Thursday, July 17, 2008

If it walks like a duck...

Yesterday was truly a WTF day for Canadian sports fans. First news comes out that the Canadian men’s basketball team has booted its best player because he was, um, well, something—no one is really saying—then the Leafs announce they are giving tickets away (like, free. Seriously. No, not the Intercounty baseball team. Hockey. The NHL. 1967. Those Leafs), then we heard that Ken Read is stepping down from Alpine Canada.

What. The. Flubber.

Like the basketball mystery, Read’s resignation appears to be about more than the official line suggests. It’s rumoured that he’s been battling with the board of directors of Alpine Canada for some time and the emergence of his son as a potential athlete was the perfect excuse to step aside without painting anyone as a bad guy.

Anyone with even a passing understanding of how amateur sports is run (into the ground) in this country will recognize the story line here. A Board of Directors, made up of volunteers and picked by the provinces, feuds with the professional they have hired to run their organization. You can pretty much bet that there was some kind of petty regional peeing match somewhere at the root of it all.

That’s Canadian sports in a nutshell. Alberta looks after Alberta, Ontario complains that it’s spending all the money and getting none back and PEI has way too much power.

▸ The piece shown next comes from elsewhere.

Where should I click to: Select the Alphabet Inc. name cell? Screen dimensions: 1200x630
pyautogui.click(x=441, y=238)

A sort of sporting version of the Peter Principle takes place at the BOD level, with a bunch of well meaning (we hope anyway) volunteers, way out of their element, unable to see beyond the concerns of their backyard.

It truly is a clusterflubber of a situation.

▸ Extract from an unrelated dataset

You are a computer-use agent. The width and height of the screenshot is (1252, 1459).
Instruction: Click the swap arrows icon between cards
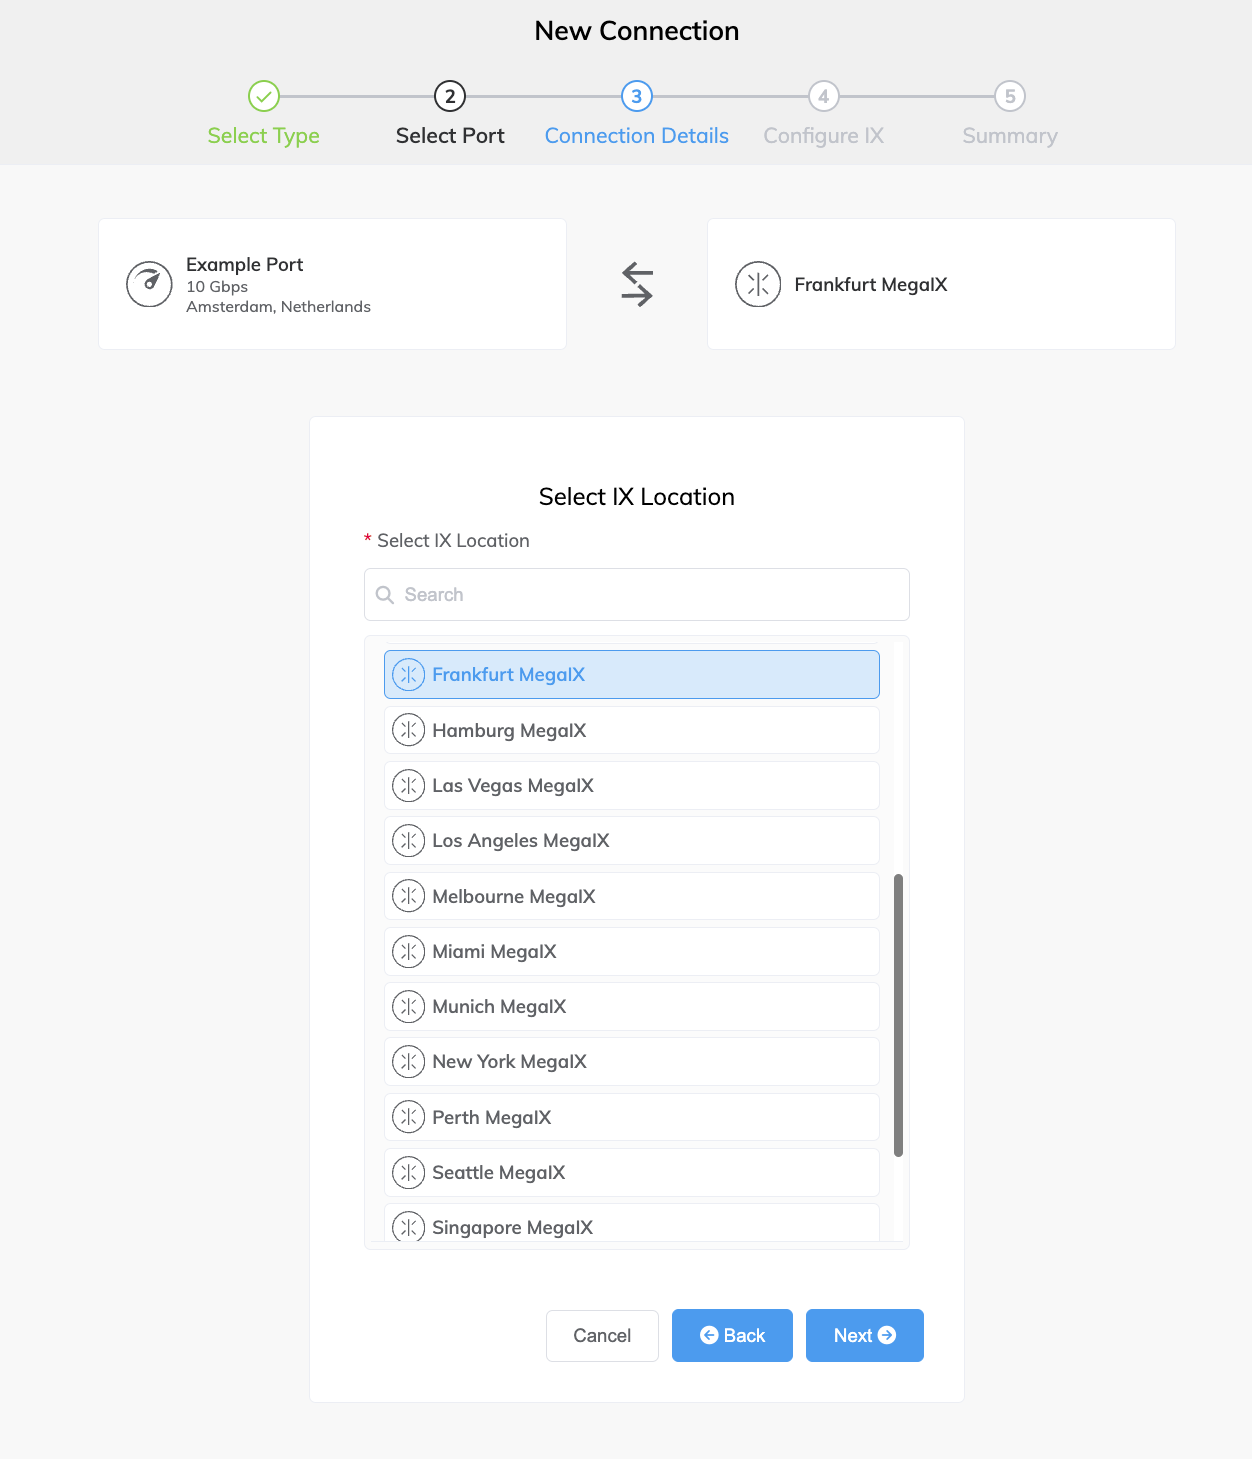(637, 284)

Of course it is possible that Read resigned for the exact reason he suggested. The Blue Jays could make the playoffs too.

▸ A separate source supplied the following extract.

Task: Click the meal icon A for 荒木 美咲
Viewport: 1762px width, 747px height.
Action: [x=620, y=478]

In the meantime one of the most promising sport organizations under the COA umbrella has lost a key figure that looked to be leading Canada back to the top of the ski world. Hopefully whoever takes over from Read will have the good sense not to change a single thing he was doing. Otherwise, we could be shaking our heads (again) in 2010 wondering why Canada can’t seem to ever perform when it matters on the Olympic stage.